Anyway chemotherapy chased new symptoms out of the woodwork every day. We literally couldn't keep up. One of the symptoms was ... well, it looked like confusion, but it wasn't dementia. It was more like this nether world. It wasn't "I know where I am" and it wasn't "I know where I am (but it is not where I actually am.)". It was more like "I have this vague idea where I am, but I can't place it right now."

Gary would sit on the edge of the bed, with all of us - the doctor, my mother, the nurses - all firing questions at him. He would begin to speak. The words would come out garbled or non-sensical or (I think) just not the words he intended.

After minutes and minutes of trying to form words, he would start chuckling.

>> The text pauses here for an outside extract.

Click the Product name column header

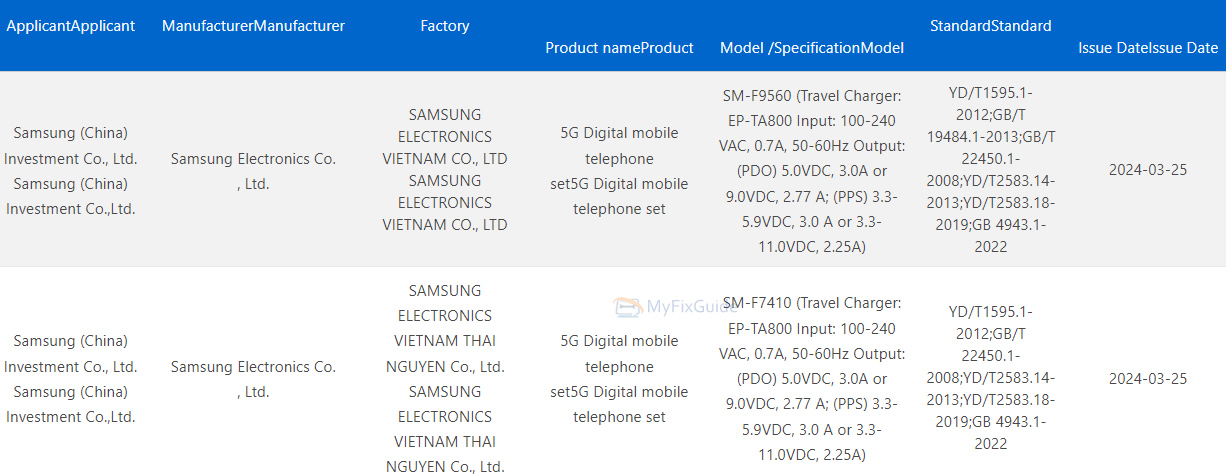[x=619, y=48]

And I'm thinking WTF? Why is he laughing?

I mean, this is tragic, right? This man has been forming words for the last 81 years, getting his point across to all humans who cross his path, and now he has lost that ability. His loved ones are trying desperately to find out what he wants, and he knows this.

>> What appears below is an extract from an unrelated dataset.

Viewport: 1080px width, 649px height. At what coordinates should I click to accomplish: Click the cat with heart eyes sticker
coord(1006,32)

Yet, looked at a certain way ... it's also funny.

  • It's funny in the way that you get a shot of novacaine and the doctor asks you a question and you respond, "Hguwa guwaya."
  • It's funny that everyone is trying so damn hard and it's not working - like a bunch of keystone cops falling off the wagon, running and bumping into each other.
  • It's funny that something as basic as speaking is in truth tremendously complicated and we have forgotten this - like the rocket scientist having trouble tying their shoelaces.

I started laughing too. I mean, what else could I do? My father had punched my funny button, like he had done a thousand times before. In that way, it was just another day at the ranch.


Dying is a big deal. It is painful for the one involved, and the ones that love them. Death has an incredible amount of power, and causes an awful lot of fear and misery.

To laugh at death, if even for a moment, is not just appropriate ... it's the right thing to do. Death might have a lot of power, but it shouldn't have all of it. Not all of the time.

I learned a lot of things from my dad, but that was one of the most important.